[1] 2875 54
Patient Satisfaction Predictions for Emergency Department Encounters Using Multivariate Regression
Abstract
Patient satisfaction can be an indication of quality care and aid in predicting health outcomes and patient retention. Although subjective, it is crucial for healthcare administrators to understand and meet patients’ expectations, translate it to patient-oriented care within delivery models, and improve population health as a result. The project requirement was to use a multivariate regression model, though a Poisson regression would have been more appropriate given the count-based nature of the response variable. This project investigates features associated with higher patient satisfaction scores for ER encounters and developing models to predict them.
Data
This data set is a patient satisfaction survey administered to patients discharged from ten different entities at NMH over the span of two years. Respondents were discharged from six emergency units. Surveys were delivered either on paper or electronically following their encounter. The patient satisfaction surveys collected, range from discharges starting March of 2016 through January of 2018. Responses were given in either English or Spanish. Five types of payers were used for the encounters and satisfaction scores per response were given on a scale of one (very dissatisfied) to five (very satisfied). No other information on how the data was collected is available.
Population of Interest
The population of interest is the patient population for emergency encounters at NM with disproportionately lower social determinants of health.
Exclusion Criteria
A waterfall approach was used to define the population of interest. Social determinants, which include environmental and non-health related factors such as socio-economic status, can account for 30-55% of health outcomes1. Payer type was used as a proxy to define subsets of the population with disproportionate social determinants, with financial payers like Medicaid typically insuring low-income individuals. Self-pay and Medicaid payers were also included in the drop-down conditions, as this subset tends to misuse the ER for non-urgent care, serving as a viable proxy for lower health literacy.2. Patterns of ER misuse are also more likely to be younger and of non-hispanic black race, however, the only information available an race were responses indicating white or non-white. While sub-setting race to only non-whites would align more with the population of interest, this information was retained to maintain the basis of interpretation and prevent over specification of models in the event covariates are used. The age at which we thought individuals could best understand and articulate aspects of the emergency department setting was 16 years old. Records younger than that were omitted.
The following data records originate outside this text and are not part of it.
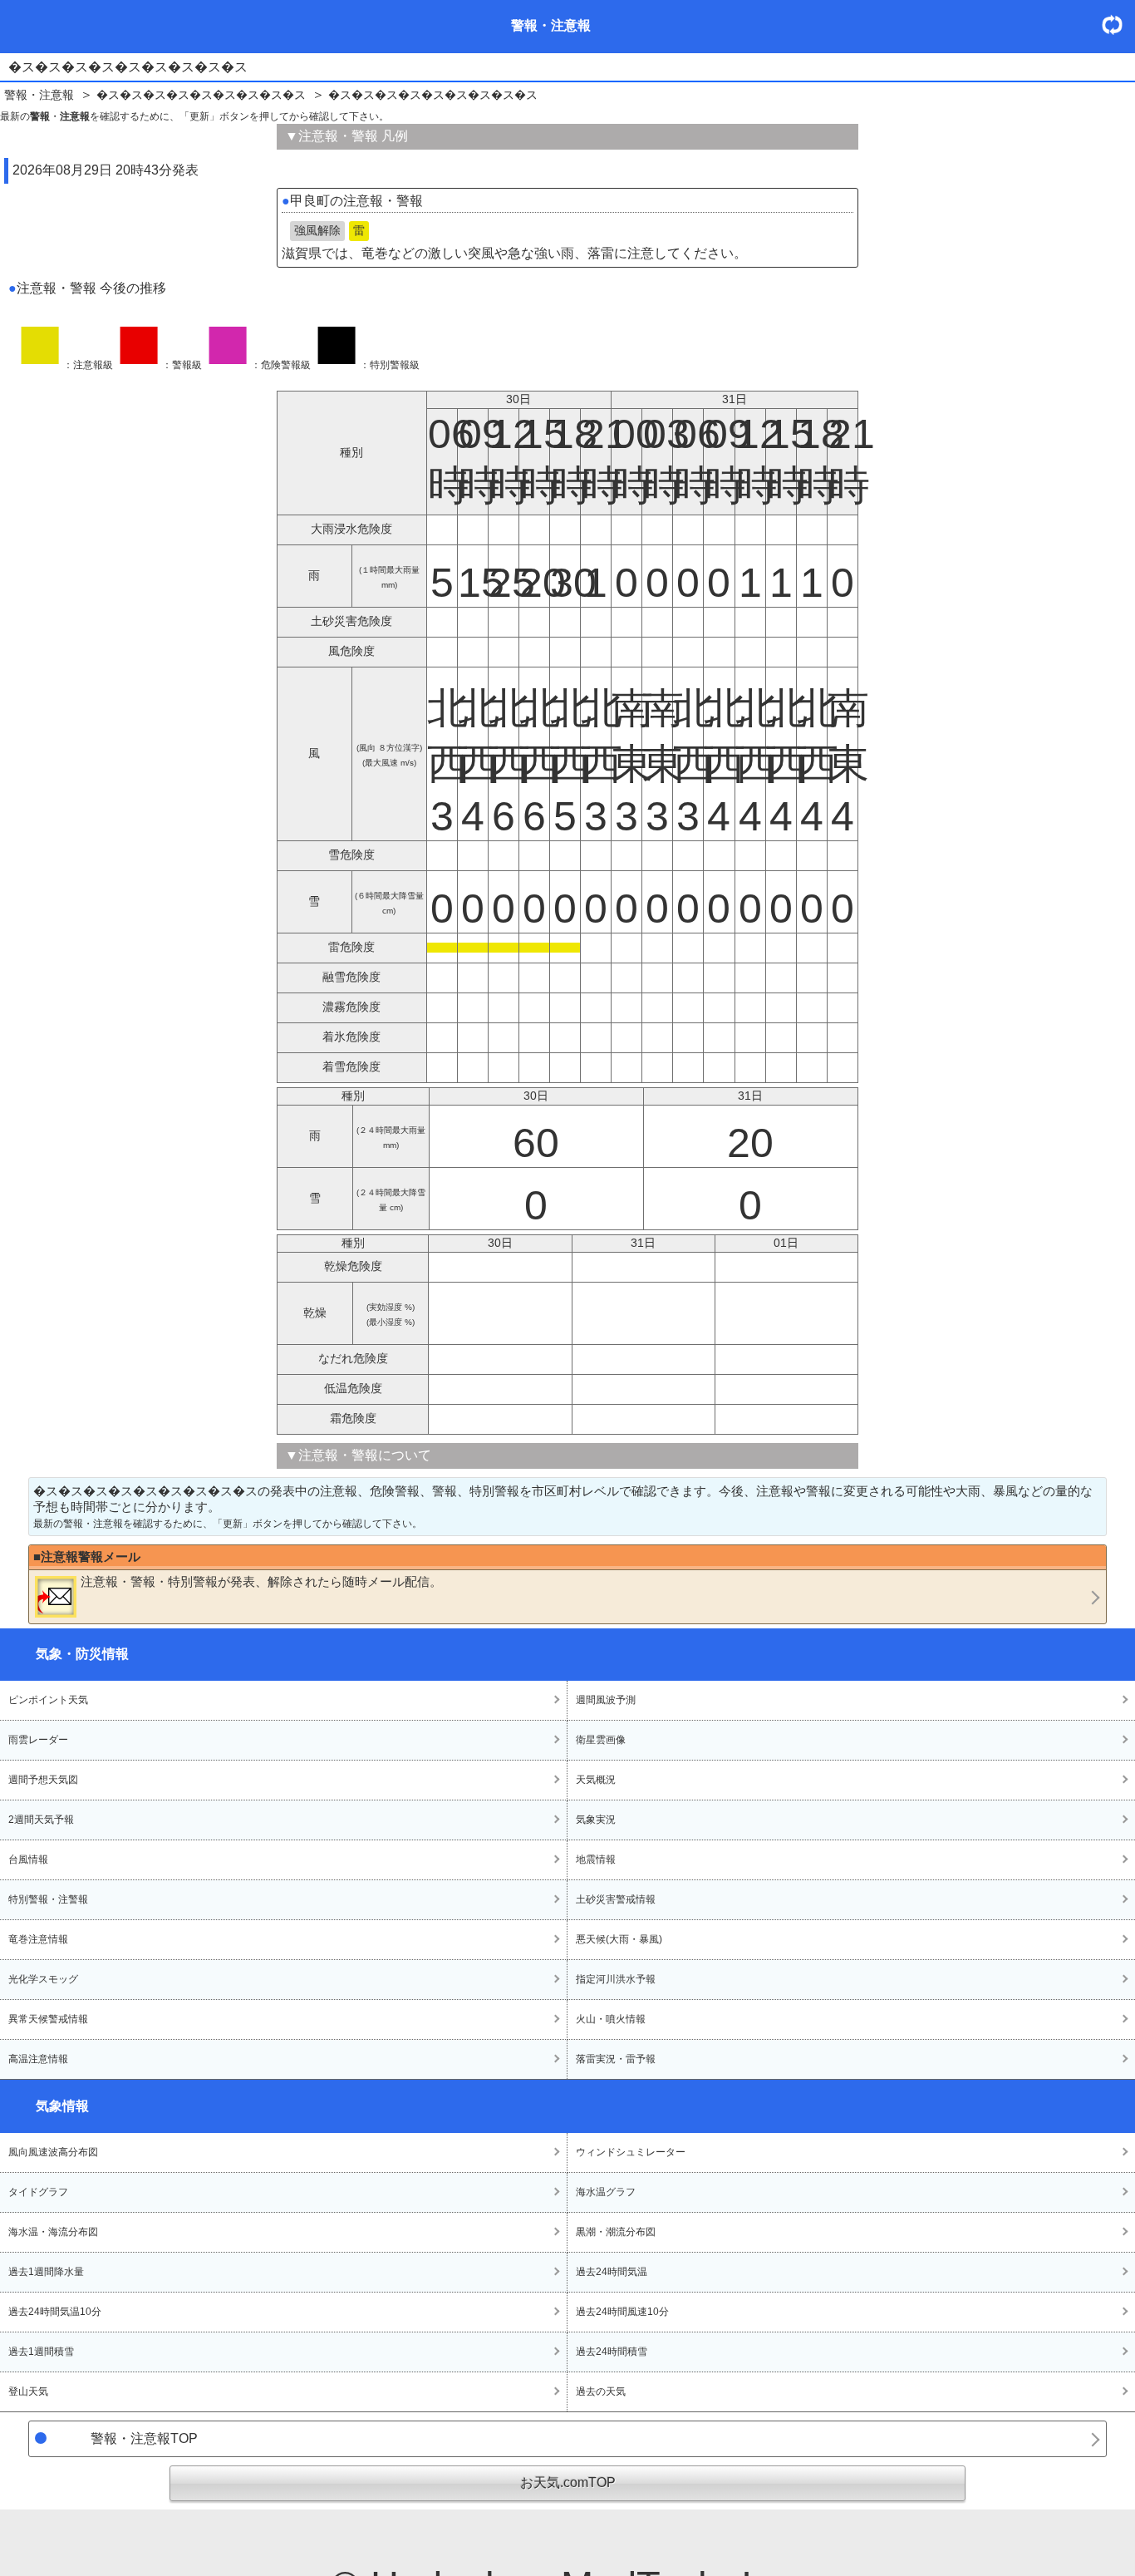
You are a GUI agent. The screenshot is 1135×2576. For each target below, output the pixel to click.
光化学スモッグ (43, 1979)
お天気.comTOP (568, 2482)
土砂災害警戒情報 (616, 1899)
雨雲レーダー (38, 1740)
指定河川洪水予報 (616, 1979)
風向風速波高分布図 (53, 2152)
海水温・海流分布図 (53, 2232)
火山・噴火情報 (611, 2019)
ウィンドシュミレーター (630, 2152)
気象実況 (596, 1819)
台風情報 (28, 1859)
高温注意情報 (38, 2059)
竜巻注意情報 (38, 1939)
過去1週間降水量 (46, 2272)
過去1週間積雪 (41, 2351)
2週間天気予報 (41, 1819)
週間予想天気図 (43, 1779)
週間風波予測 (606, 1700)
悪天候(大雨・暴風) (619, 1939)
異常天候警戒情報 (48, 2019)
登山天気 (28, 2391)
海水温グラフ (606, 2192)
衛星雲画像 (601, 1740)
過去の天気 (601, 2391)
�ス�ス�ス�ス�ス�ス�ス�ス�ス (201, 94)
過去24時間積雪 (611, 2351)
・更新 (1118, 24)
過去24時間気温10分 (54, 2311)
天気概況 (596, 1779)
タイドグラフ (38, 2192)
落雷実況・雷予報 (616, 2059)
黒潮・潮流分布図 (616, 2232)
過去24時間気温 (611, 2272)
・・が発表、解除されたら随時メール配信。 (261, 1581)
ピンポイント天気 (48, 1700)
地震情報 (596, 1859)
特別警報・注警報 (48, 1899)
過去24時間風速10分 (622, 2311)
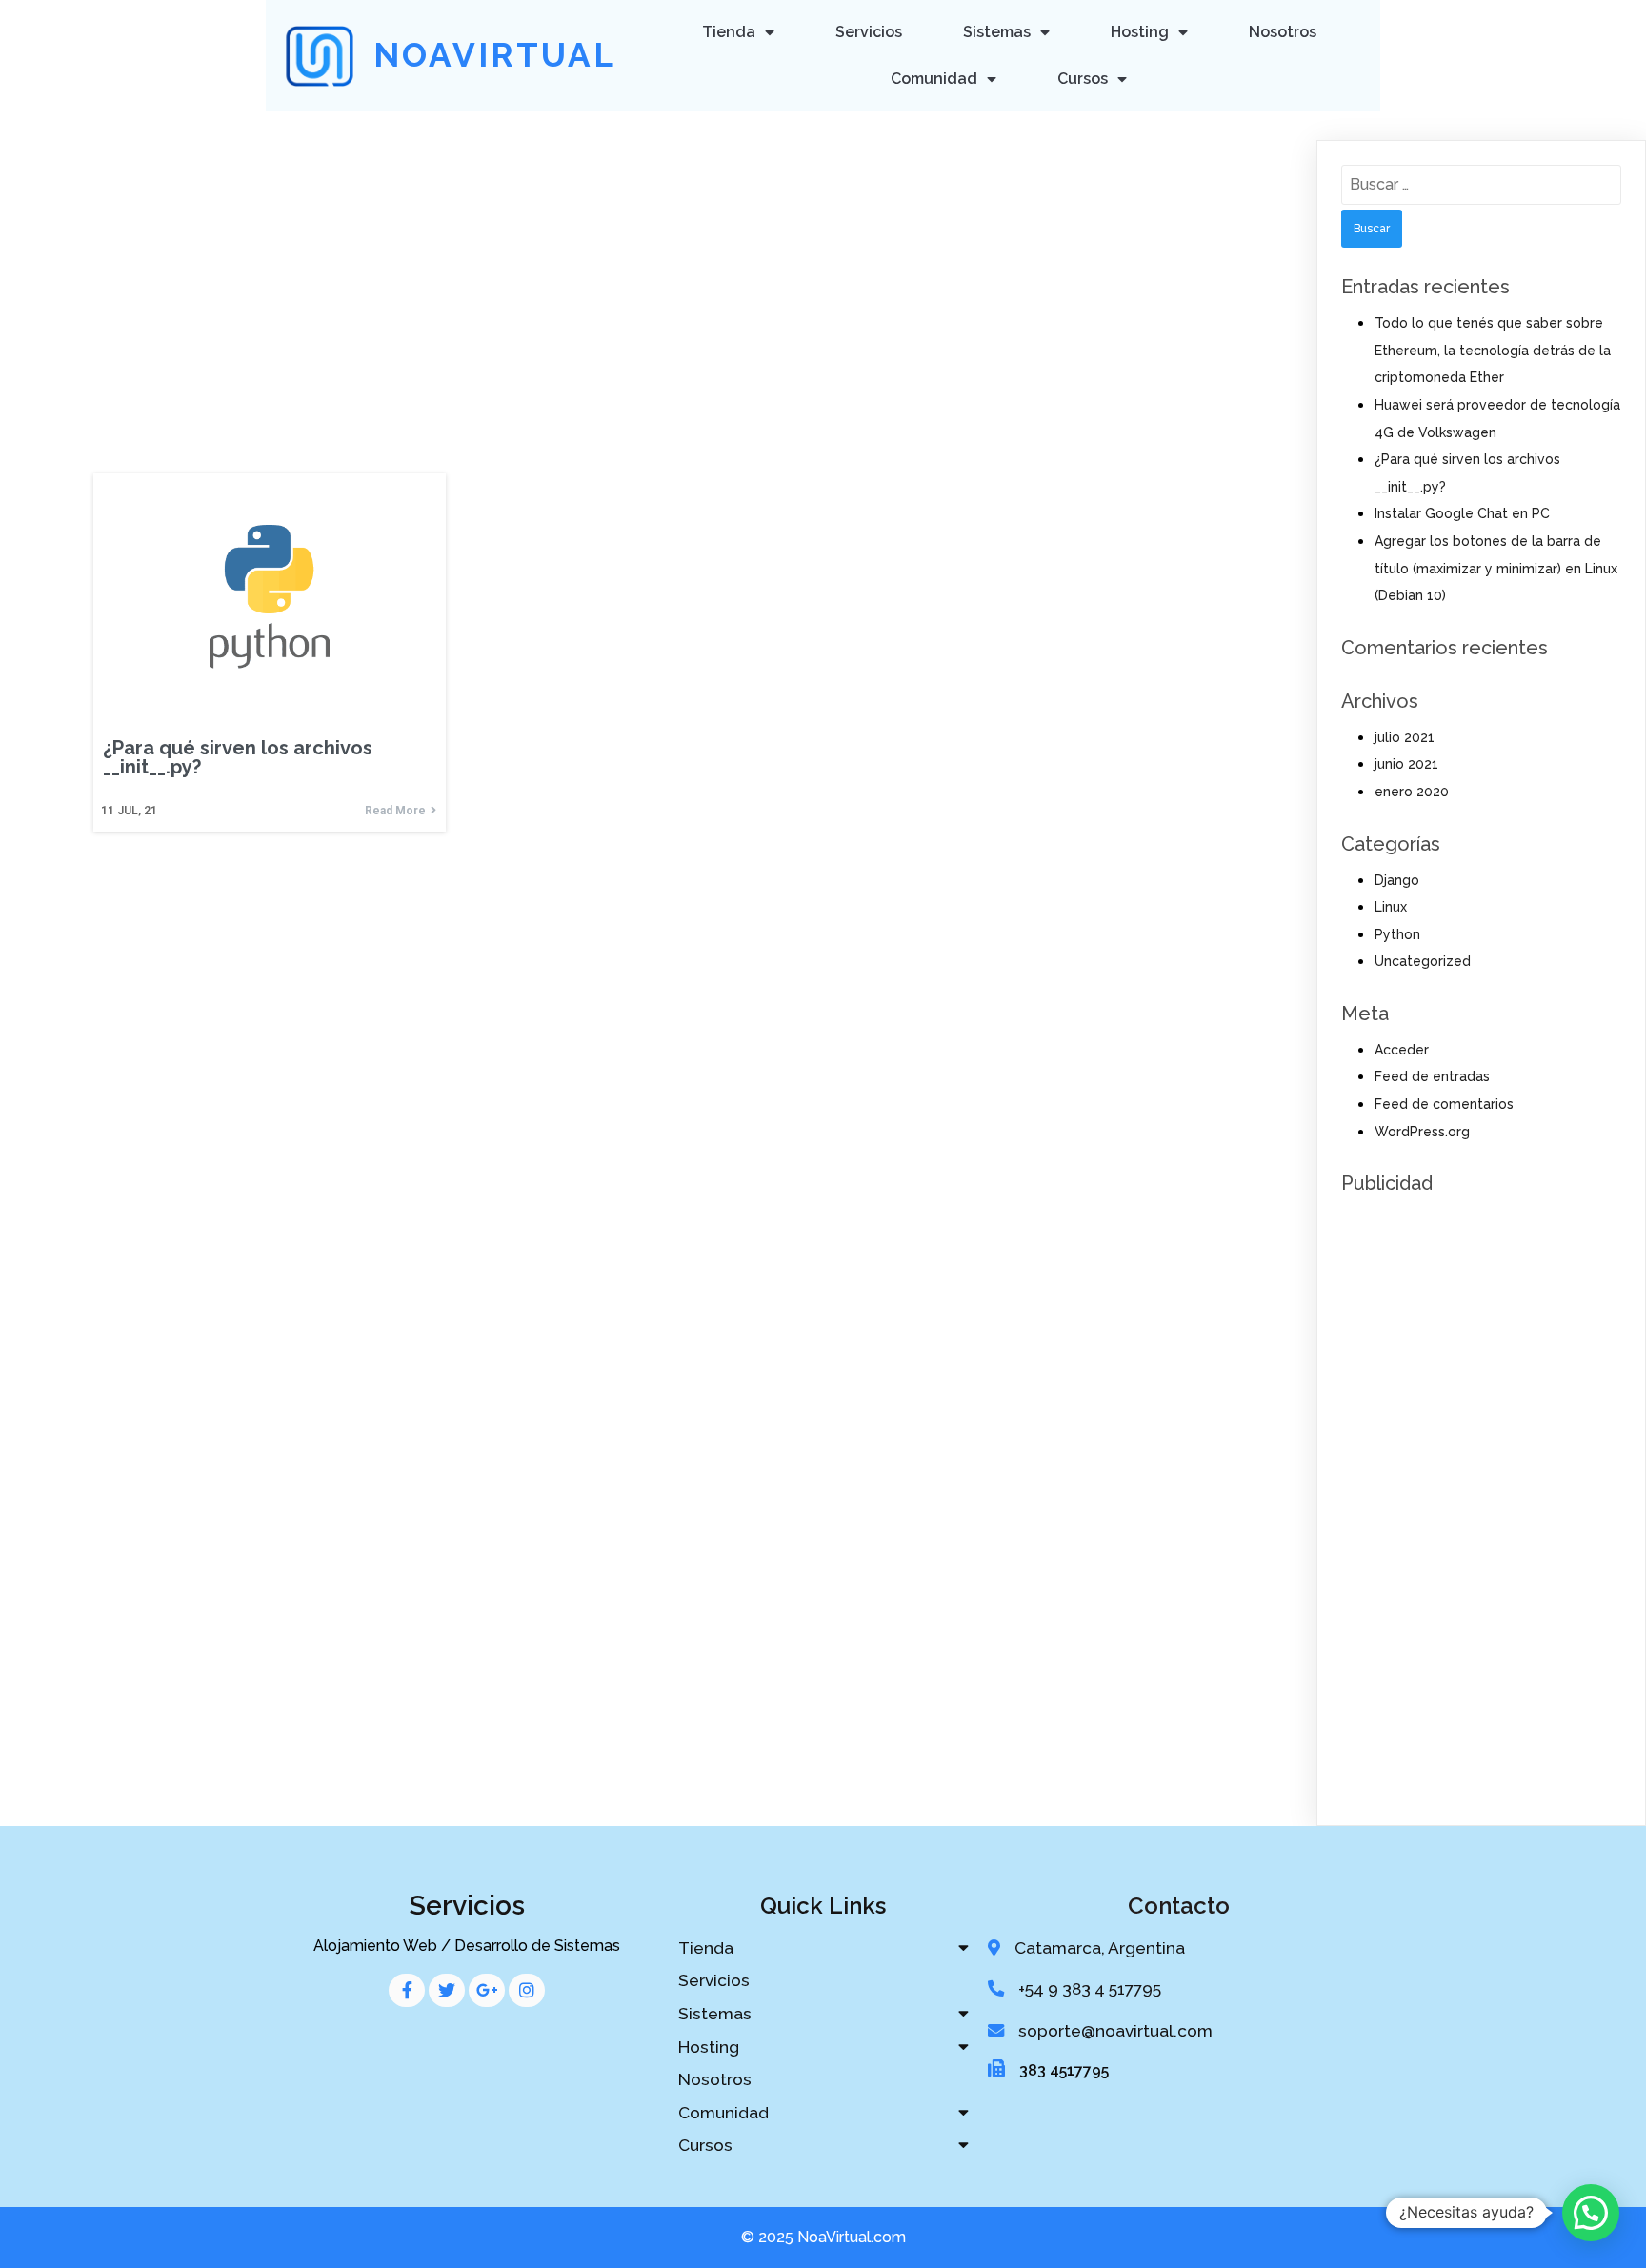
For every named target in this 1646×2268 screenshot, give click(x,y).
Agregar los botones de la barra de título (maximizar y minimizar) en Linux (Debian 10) (1496, 568)
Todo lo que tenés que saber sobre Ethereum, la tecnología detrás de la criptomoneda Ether (1493, 350)
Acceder (1402, 1049)
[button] (1590, 2212)
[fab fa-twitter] (447, 1990)
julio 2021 (1405, 737)
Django (1397, 880)
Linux (1391, 906)
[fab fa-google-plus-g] (487, 1990)
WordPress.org (1422, 1131)
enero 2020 (1412, 791)
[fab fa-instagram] (527, 1990)
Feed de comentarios (1444, 1104)
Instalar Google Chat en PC (1462, 513)
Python (1397, 934)
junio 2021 (1406, 764)
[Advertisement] (650, 254)
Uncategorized (1423, 961)
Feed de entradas (1432, 1076)
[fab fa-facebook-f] (407, 1990)
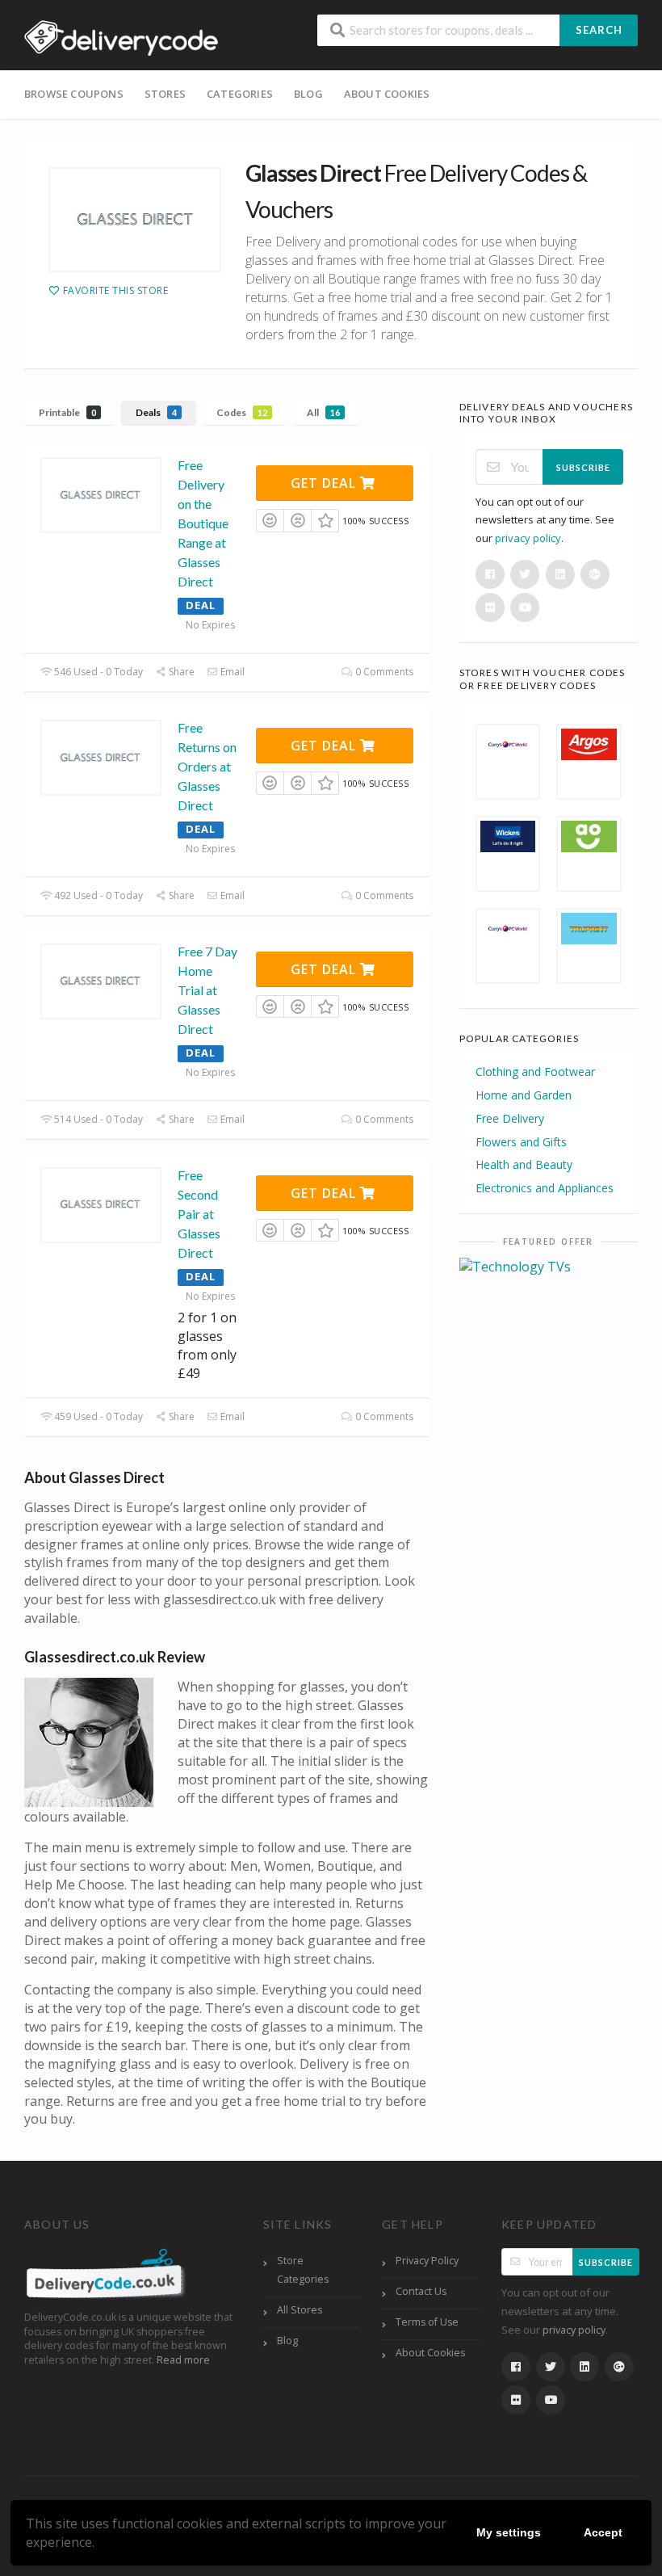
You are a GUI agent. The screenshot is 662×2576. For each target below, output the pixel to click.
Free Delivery (510, 1118)
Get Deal (325, 483)
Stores (165, 93)
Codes (241, 412)
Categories (240, 93)
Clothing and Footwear (535, 1071)
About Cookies (387, 93)
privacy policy (528, 538)
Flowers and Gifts (521, 1141)
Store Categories (303, 2270)
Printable (67, 412)
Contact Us (421, 2291)
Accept (603, 2532)
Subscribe (583, 467)
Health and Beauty (524, 1164)
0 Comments (383, 672)
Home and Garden (524, 1095)
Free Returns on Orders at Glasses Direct (207, 766)
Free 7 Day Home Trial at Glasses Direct (207, 989)
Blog (308, 93)
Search (599, 29)
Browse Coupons (74, 93)
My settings (508, 2532)
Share (180, 672)
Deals (156, 412)
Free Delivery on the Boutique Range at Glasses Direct (203, 523)
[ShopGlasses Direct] (134, 219)
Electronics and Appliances (545, 1188)
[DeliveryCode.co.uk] (121, 36)
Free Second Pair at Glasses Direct (199, 1213)
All (323, 412)
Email (231, 672)
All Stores (299, 2310)
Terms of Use (427, 2322)
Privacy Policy (427, 2260)
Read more (183, 2360)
After cleaning records and additional formatting, observations were then cleaned. Survey ID 1418129390 had missing admit and discharge times and the encounter record for the survey was dated 1900-01-01. The implicit erroneous record was removed.
To maintain the integrity of the data set, observations with missing discharge or admit times were removed.
Observations were subset to those over the age of 16 who were Medicare, Medicaid, or Self-Pay users to isolate the patient population. No demographic attributes were missing thereafter.
Respondents were asked to survey their satisfaction across different care settings during their encounter. The Likert scale of possible responses were 1-5.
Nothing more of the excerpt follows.